De un nervio, un dinamismo y una transparencia notables, “La clase” pasa por encima de tus potenciales lastres como una apisonadora para remontar el vuelo desde su inicio, y a toda velocidad. Laurent Cantet realiza un prodigio de puesta en escena, que privilegia la claridad expositiva -lo que nada tiene que ver con la obviedad o la simpleza, aunque muchos tiendan a confundir los conceptos- y el brío formal. La energía contenida en cada plano es de máxima intensidad. La cámara se mueve constantemente, pero la sensación de mareo es nula. La mayor parte del metraje transcurre entre las cuatro paredes de un aula (en ocasiones se visitan los pasillos, las salas de profesores, el patio escolar, y poco más), pero el espectador tiene la sensación de haberse asomado a un vasto universo, lo que en realidad ocurre.

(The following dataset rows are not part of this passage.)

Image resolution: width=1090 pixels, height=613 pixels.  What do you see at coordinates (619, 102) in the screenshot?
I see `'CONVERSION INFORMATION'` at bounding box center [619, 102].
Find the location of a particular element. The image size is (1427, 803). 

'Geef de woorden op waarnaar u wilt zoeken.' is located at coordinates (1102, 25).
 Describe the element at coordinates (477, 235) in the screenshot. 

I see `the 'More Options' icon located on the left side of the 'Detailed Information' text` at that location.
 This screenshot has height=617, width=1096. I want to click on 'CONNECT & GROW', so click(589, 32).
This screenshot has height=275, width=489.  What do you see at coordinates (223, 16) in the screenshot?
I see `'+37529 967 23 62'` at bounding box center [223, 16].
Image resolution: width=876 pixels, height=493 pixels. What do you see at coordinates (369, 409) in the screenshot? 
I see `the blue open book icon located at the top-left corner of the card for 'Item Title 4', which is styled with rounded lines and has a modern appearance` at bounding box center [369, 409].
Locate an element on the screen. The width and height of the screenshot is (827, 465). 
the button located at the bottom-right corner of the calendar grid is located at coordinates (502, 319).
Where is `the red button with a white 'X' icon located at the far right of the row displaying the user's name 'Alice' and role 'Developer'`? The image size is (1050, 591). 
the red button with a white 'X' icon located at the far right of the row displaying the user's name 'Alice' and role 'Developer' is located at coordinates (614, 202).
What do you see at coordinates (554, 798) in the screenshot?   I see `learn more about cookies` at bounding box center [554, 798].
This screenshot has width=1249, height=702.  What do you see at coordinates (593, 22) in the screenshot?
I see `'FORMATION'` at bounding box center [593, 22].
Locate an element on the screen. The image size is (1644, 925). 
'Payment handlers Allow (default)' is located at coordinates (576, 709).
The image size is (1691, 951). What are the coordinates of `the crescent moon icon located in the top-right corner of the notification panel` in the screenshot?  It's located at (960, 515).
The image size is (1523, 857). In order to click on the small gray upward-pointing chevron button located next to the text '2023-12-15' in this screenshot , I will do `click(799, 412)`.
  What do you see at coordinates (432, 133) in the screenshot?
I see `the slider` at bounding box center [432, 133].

Se invoca con éxito una auténtica fascinación por lo que la cámara muestra y sugiere, por los rostros de los adolescentes que se sientan en los pupitres, por cada una de las reacciones de éstos y de su profesor, por los ritos y costumbres que se desarrollan en esta escuela francesa. Los elementos narrativos, centrados en un expediente de expulsión abierto a un alumno considerado particularmente conflictivo por haber tuteado al profe (¿hablábamos de diferencias entre España y Francia?), se ensamblan para formar un esqueleto delgadísimo pero robusto, capaz de sostener los muchos kilos de carne generados por la cinta.
Me sorprende que no se haya hablado apenas del intérprete principal, François Bégaudeau, que en realidad fue profesor y escribió el libro en el que se inspiró Cantet para su guión. Pocas veces he encontrado semejante verosimilitud en un actor no profesional: cada una de sus expresiones, cada una de las frases que pronuncia, fluye como iluminada por el resplandor de lo genuino, de lo que de verdad está ocurriendo aquí y ahora. Ninguna impostación, ningún esfuerzo perceptible. Tampoco autojustificación o tendencia a idealizarse, principal riesgo cuando uno interpreta lo que se supone su propio papel: a menudo el profesor parece algo sobrepasado por los acontecimientos, patéticamente desvalido ante la doble marea creada por la furia adolescente y la inflexibilidad institucional, y reacciona con hostilidad desproporcionada o sonrojante pasmo. Parece como si, lejos de verse contaminado por la imagen que tiene de sí mismo, el actor-guionista-personaje real se hubiera vaciado por completo, como un muñeco de trapo, para volver a rellenarse con lo que Laurence Cantet ha depositado en él, un contenido que procede sin duda del relleno original, pero que ha sido cuidadosamente procesado por la mirada externa.
Me niego a definir “La clase” con tópicos como “un documento” o “radiografía social”. En mi opinión, estamos sobre todo ante un espléndido ejercicio de puesta en escena, que no consiente el aburrimiento del espectador y le depara (atención a la reunión final con Souleymane y su madre) algunas secuencias memorables. O lo que es lo mismo, una película apasionante.